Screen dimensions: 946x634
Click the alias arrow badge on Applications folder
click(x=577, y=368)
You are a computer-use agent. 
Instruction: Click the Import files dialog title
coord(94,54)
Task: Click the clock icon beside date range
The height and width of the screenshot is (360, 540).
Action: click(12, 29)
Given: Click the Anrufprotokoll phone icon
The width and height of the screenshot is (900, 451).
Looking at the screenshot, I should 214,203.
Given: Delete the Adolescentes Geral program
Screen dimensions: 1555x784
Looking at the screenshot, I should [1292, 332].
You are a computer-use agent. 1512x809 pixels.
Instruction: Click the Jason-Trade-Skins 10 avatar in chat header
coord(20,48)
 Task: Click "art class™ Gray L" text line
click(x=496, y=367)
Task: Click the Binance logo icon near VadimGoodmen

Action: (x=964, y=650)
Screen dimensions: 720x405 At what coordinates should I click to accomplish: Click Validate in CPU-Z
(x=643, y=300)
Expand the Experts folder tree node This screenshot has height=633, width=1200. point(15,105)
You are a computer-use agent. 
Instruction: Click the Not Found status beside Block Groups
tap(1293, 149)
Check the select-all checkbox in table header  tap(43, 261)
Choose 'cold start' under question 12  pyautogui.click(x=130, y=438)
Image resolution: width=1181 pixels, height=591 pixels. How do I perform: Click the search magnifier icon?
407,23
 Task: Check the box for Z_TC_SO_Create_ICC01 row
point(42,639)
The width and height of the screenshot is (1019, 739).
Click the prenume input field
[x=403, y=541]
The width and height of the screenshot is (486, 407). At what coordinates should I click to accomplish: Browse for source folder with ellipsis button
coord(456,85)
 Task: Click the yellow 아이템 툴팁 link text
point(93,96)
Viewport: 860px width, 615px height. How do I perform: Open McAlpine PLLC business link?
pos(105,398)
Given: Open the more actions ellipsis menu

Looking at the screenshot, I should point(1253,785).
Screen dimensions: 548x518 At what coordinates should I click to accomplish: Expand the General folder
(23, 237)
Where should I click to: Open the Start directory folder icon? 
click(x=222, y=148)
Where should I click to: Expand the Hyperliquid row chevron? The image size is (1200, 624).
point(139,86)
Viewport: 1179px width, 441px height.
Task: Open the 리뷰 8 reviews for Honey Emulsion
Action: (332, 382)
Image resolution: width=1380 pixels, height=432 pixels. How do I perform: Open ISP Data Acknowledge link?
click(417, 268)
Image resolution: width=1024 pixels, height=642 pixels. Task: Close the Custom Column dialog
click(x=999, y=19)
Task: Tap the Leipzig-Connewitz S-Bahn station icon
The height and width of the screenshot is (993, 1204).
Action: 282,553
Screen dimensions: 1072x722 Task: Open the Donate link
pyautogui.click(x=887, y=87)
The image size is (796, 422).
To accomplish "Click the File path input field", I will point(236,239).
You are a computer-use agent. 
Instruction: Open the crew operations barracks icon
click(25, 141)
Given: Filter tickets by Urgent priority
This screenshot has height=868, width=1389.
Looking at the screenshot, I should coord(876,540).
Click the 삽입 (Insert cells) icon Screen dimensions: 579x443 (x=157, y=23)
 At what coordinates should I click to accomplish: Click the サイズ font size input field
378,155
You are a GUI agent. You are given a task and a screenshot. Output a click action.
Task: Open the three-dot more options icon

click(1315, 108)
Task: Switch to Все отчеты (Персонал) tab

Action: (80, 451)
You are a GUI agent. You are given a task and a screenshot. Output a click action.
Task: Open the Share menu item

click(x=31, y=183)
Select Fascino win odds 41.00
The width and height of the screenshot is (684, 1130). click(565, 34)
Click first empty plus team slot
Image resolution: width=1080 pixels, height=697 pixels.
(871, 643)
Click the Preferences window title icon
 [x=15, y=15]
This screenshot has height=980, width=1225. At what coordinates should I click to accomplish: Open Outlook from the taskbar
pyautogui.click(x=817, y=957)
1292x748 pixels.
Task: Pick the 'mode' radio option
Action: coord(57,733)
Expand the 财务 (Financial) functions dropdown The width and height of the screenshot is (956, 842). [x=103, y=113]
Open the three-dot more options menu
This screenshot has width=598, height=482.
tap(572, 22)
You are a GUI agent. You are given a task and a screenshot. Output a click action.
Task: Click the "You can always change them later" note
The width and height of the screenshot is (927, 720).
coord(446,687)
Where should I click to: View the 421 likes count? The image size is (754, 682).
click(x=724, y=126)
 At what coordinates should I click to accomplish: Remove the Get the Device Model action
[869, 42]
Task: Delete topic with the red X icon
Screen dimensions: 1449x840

-----

**REQUIRED WORK:** List the lines of the entries that include "Delete".

**RESULT OF THIS TASK:**
Given: Delete the Adolescentes Geral program
Task: Delete topic with the red X icon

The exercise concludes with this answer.